Senior player Bill Schneeman got a big surprise at his assigned home when he walked into the kitchen to find 15 high school girls having a pizza party.

At 6 feet 8 inches, he was the tallest person in the room and had nowhere to hide from the girls, who were expecting him.

“They said ‘Hi, Bill,'” Schneeman said Monday with a look of embarrassment on his face.

His only comment on the party has become a catch phrase among his teammates.

“The pizza was good,” he said.

His teammates were equally distracted. After the Falcons beat Carle Place 66-63 and East Rockaway 57-49, they took two days for sightseeing in the city. Junior Nick Plastino had almost nothing to say about playing the short but physical New York competition, but everything to say about the nation’s largest metropolis.

“The city itself was so amazing,” he said this week.

Brandon Adams, another senior on the team, clarified that thought.

“Everything was so much bigger than Seattle,” he said. “It seems like a block in New York.”

While Adams’ best New York moment came during the Carle Place game, when he drew double coverage with nine seconds to go, then dished a pass off to Tornga for the game-winner, it was a different basketball game that enthralled the rest of his teammates.

Thanks to a connection made by Falcon assistant coach John Kipling — who is an East Rockaway native — the team received 15 free tickets to a New York Knicks-San Antonio Spurs game at Madison Square Garden.
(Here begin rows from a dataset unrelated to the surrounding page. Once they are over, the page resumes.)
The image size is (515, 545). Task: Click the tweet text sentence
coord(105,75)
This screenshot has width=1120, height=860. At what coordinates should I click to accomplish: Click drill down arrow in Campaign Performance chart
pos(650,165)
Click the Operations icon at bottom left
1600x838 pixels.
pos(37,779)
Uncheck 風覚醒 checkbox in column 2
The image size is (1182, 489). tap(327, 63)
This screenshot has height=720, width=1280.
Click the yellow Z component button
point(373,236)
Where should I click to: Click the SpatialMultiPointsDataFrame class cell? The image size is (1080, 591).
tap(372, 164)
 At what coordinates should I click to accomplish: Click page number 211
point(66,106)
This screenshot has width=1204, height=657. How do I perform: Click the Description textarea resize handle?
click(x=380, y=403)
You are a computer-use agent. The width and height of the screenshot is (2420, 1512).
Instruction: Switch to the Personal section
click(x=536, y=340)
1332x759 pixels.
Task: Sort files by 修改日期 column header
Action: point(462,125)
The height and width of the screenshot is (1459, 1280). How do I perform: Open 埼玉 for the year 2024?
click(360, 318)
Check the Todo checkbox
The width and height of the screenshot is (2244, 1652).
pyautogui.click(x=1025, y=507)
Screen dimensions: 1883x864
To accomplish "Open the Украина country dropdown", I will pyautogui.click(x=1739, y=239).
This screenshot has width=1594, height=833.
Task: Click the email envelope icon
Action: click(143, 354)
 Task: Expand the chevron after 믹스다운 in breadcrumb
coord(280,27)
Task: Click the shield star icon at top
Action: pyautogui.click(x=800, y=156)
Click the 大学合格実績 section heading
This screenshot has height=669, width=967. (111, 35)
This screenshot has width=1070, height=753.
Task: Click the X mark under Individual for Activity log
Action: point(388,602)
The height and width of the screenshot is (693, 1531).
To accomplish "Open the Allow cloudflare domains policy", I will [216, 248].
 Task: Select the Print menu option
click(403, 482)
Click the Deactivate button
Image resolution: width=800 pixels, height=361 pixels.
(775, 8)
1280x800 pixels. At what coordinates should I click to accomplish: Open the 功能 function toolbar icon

Junior Kyle McGillen said his night at the Garden is the one thing he will always remember about a trip he would gladly take again.

“It was a great experience,” he said.

Other highlights included a visit to the Museum of Natural History, rides between East Rockaway and New York on a commuter train, and a two-day search conducted by the team’s players for the best deal on “I Love New York” T-shirts.

On top of all that, the trip was a cultural experience. Several team members said they had trouble getting used to New York accents and the liberal use of two words previously unknown to most of them: “scumbag” and “dirtbag.”

In their host homes, the Falcons also found what living in a dense urban community means for its residents.

Tornga said he didn’t think his lifestyle would fit, literally, into the small, 1930s-era East Rockaway homes.

“There’s just so much stuff they have to go without because there’s so little space,” he said.

Andy Davis, the team’s head coach, had his own cultural experience. While taking a walk with his wife, he found himself disoriented and lost in a grid of streets and houses that seemed more like a maze than a neighborhood.

“That made a 30-minute walk a lot longer than we had planned,” he said.

The team’s trip was made possible by Coach Kipling, who arranged the Falcons’ two New York games with an old friend who happened to be East Rockaway’s coach. Team members paid for much of the trip themselves out of their pockets and through fund-raisers. Several South Whidbey businesses also chipped in money.

The trip was approved by high school administration and the South Whidbey Board of Education.